## [Objective]
Copy out only the items from the line containing "Where should I click to: Point to the index" up to and including the final line of the items, requests included. Scale every coordinate in the answers by 2.6 and round each result to a whole number, with halves rounded up.

• • • • • • •

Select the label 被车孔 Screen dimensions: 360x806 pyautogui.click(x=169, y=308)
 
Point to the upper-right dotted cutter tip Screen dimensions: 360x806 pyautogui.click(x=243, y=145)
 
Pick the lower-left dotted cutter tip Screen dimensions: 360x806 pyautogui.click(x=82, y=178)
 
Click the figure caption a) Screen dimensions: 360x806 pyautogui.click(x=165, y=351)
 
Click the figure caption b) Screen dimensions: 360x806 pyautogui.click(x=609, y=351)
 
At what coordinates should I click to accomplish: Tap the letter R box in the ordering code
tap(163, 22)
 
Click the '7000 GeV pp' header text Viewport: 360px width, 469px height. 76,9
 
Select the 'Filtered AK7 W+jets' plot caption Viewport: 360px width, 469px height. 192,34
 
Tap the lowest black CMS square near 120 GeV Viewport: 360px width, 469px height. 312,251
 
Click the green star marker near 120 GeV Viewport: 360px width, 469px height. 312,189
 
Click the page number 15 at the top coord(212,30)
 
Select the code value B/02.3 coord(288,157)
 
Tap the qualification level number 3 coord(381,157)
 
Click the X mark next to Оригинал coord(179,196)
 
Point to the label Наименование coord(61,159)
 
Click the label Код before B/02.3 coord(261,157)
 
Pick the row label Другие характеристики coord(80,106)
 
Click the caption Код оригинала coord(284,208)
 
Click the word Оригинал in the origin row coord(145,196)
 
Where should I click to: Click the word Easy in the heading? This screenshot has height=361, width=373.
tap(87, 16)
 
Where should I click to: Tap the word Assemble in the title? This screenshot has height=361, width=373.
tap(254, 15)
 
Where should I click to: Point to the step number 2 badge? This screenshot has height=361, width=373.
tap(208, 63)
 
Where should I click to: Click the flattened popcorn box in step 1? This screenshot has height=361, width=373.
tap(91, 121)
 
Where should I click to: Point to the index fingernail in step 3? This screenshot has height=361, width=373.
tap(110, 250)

• • • • • • •

## [Task result]
Where should I click to: Point to the index fingernail in step 3? This screenshot has height=361, width=373.
tap(286, 650)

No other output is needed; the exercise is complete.